A block of mass M is resting on a horizontal, frictionless table and is attached as shown above to a relaxed spring of spring constant k. A second block of mass 2 M and initial speed v0 collides with and sticks to the first block.

Develop expressions for the following quantities in terms of M, K, and v0.

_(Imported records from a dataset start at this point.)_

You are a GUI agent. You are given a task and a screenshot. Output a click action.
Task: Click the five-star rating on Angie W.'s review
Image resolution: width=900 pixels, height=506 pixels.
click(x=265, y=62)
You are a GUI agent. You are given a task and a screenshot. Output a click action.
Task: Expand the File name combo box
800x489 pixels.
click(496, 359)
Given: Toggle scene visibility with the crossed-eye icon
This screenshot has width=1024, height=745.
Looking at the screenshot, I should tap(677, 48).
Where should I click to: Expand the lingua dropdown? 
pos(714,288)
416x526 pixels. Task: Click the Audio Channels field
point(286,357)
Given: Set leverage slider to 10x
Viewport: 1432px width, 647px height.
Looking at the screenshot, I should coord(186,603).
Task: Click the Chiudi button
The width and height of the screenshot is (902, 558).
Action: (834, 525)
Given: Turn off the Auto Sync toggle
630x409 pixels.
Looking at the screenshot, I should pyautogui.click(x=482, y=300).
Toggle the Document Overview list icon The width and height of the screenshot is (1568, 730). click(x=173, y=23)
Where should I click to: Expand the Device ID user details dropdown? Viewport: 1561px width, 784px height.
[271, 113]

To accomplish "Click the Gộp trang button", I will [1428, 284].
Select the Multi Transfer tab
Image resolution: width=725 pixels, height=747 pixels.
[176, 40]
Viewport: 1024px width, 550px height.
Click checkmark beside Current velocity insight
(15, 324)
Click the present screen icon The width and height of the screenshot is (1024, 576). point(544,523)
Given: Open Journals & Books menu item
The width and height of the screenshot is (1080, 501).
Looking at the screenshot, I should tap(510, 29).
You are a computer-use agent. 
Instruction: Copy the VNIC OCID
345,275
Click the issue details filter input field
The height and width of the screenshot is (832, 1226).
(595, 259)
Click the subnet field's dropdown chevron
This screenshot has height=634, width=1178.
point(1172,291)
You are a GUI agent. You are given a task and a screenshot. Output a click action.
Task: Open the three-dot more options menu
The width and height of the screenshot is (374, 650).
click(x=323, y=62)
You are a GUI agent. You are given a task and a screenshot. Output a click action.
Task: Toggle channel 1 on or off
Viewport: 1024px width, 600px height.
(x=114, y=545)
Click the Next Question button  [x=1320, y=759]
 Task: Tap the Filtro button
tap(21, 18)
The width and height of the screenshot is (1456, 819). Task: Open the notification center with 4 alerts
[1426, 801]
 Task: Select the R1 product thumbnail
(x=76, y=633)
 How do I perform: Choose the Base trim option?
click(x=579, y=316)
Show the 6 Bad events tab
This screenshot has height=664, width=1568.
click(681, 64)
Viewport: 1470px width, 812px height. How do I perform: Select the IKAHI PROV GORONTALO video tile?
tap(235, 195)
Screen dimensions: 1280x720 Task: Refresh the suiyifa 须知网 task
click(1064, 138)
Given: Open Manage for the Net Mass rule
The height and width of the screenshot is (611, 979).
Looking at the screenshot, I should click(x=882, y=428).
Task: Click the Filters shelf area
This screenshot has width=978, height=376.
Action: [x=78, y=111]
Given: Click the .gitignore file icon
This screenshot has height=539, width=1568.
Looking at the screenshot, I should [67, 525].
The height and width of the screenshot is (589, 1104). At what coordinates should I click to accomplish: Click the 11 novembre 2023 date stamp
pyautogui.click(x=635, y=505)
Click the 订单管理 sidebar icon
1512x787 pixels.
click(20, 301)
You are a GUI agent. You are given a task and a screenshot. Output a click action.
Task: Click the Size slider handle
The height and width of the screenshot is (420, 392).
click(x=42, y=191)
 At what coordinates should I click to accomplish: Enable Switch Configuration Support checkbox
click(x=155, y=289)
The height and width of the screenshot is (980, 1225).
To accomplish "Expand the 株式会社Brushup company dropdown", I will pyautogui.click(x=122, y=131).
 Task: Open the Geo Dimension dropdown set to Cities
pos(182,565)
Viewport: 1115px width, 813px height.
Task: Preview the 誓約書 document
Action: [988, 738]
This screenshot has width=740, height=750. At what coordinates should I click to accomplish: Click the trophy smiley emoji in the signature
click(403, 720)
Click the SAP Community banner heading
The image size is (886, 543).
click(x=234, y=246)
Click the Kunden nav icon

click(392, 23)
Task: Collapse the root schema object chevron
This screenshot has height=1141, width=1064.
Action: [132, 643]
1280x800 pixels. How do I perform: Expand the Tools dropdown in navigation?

a) v, the speed of the blocks after impact

b) x, the max distance the spring is compressed

c) T, the period of the subsequent simple harmonic motion

Homework Equations



- M1V1 + M2V2 = (M1 + M2)(Vf)

- (1/2)(k)(x^2)

- F = -kx

- (1/2)(m)(v^2)


The Attempt at a Solution



a)

M1V1 + M2V2 = (M1 + M2)(Vf)

(2M)(V0) + (M)(0) = (2M + M)(x)

(2M)(V0) = (3M)(Vf)

Vf = (2/3)(V0)

b)

x = max distance spring is compressed

spring constant = k

PE of spring = (1/2)(k)(x^2)

Max distance = PE at MAX, KE = 0

Logic process: We know that v = Vf is solved above, set PE = KE, since complete transfer occurs

(1/2)(m)(v^2) = (1/2)(k)(x^2)

(m)((2/3)(V0))^2 = (k)(x^2)

sqrt(((m)((2/3)(V0))^2) / k) = x

c)

No clue, unknown how to solve this (help?)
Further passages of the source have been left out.